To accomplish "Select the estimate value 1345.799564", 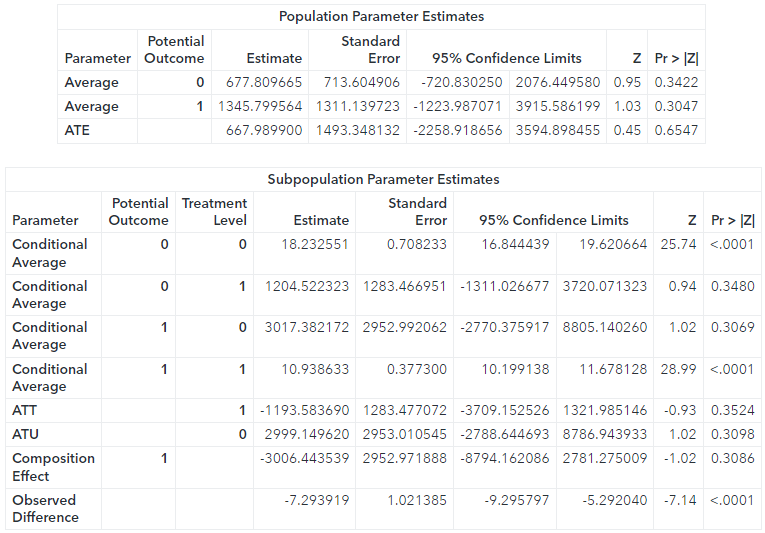I will tap(260, 106).
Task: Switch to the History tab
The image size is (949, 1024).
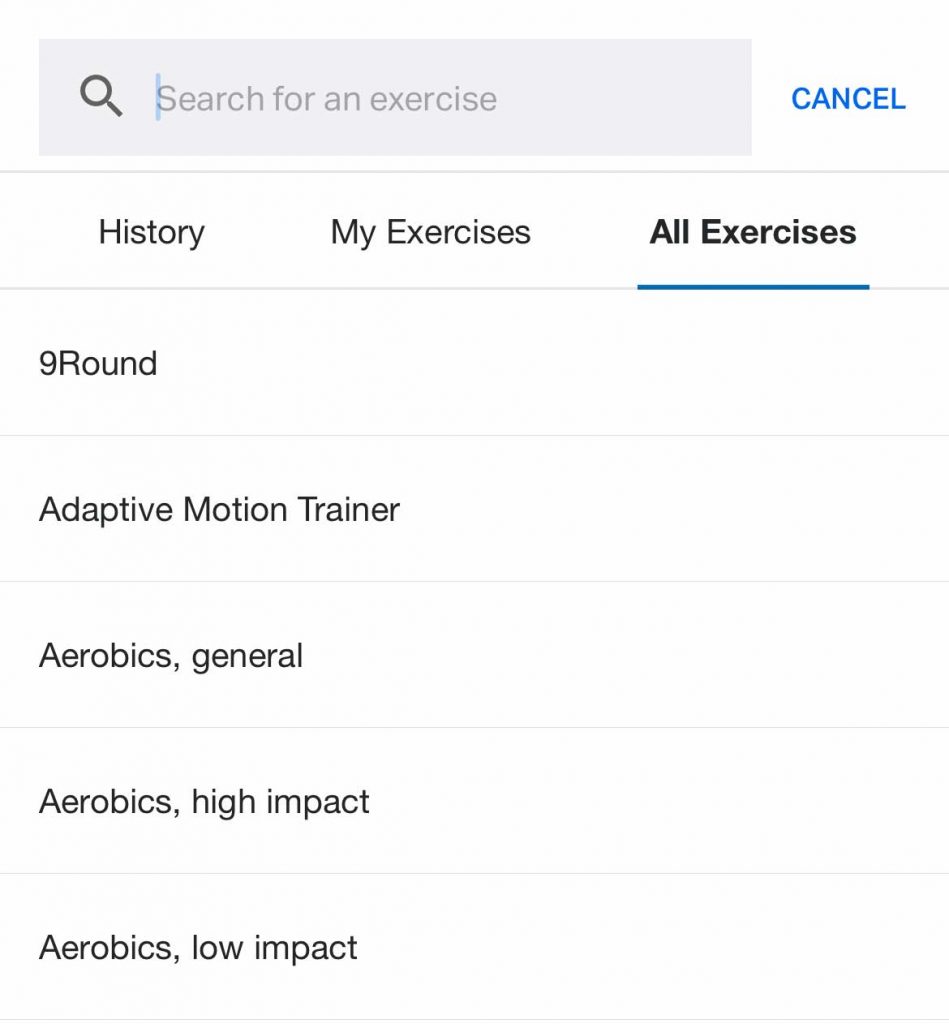Action: click(x=151, y=232)
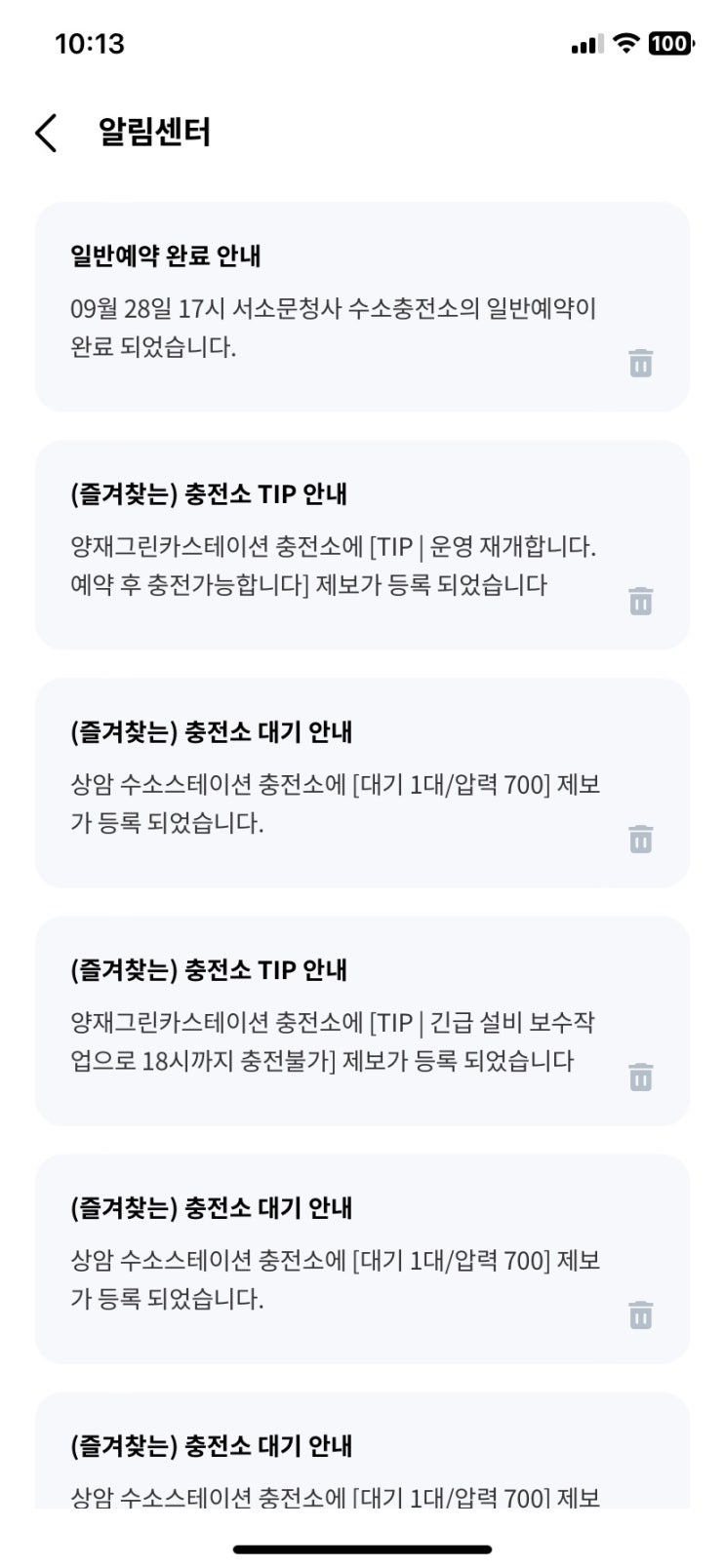The image size is (725, 1568).
Task: Tap the 서소문청사 수소충전소 reservation message text
Action: tap(333, 328)
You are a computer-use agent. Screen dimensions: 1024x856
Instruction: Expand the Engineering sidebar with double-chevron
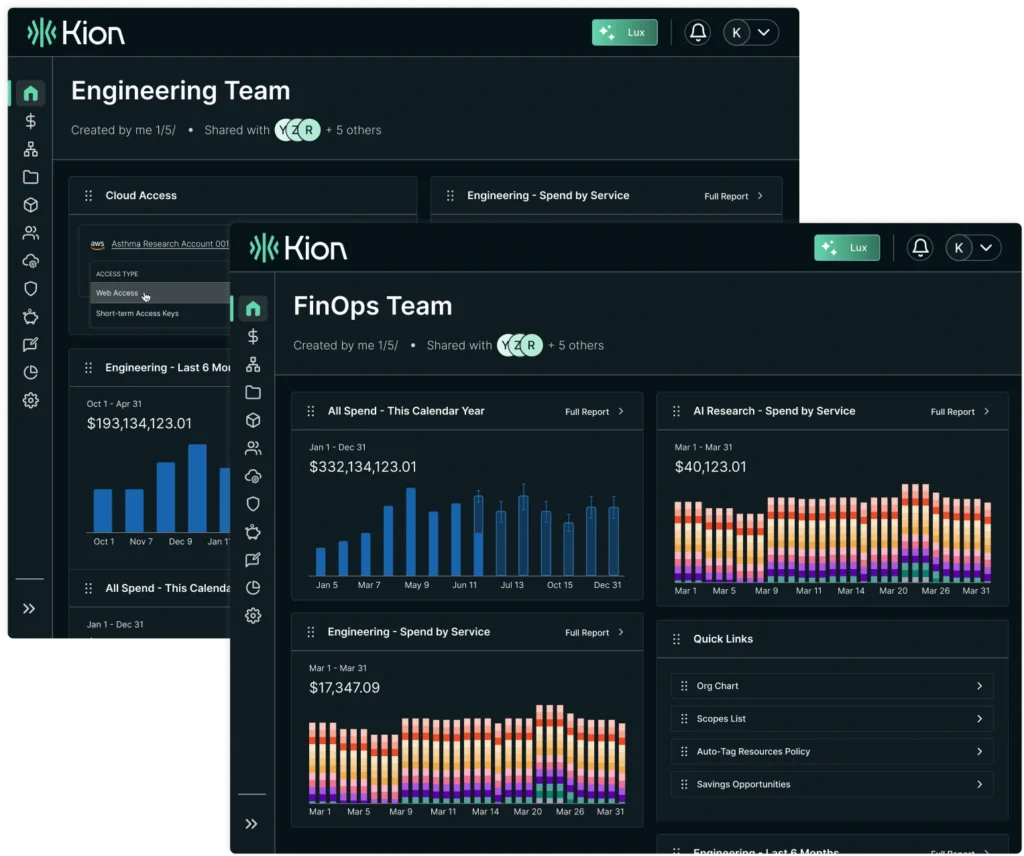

+++

• Task goal:
The line containing "Task: Switch to the History tab" and every line after it, through the end of the records, are what you should retype exactly. Do not include the pictures.

• Answer space:
Task: Switch to the History tab
The image size is (949, 1024).
Action: click(x=151, y=232)
The image size is (725, 1568).
Task: Tap the 서소문청사 수소충전소 reservation message text
Action: tap(333, 328)
You are a computer-use agent. Screen dimensions: 1024x856
Instruction: Expand the Engineering sidebar with double-chevron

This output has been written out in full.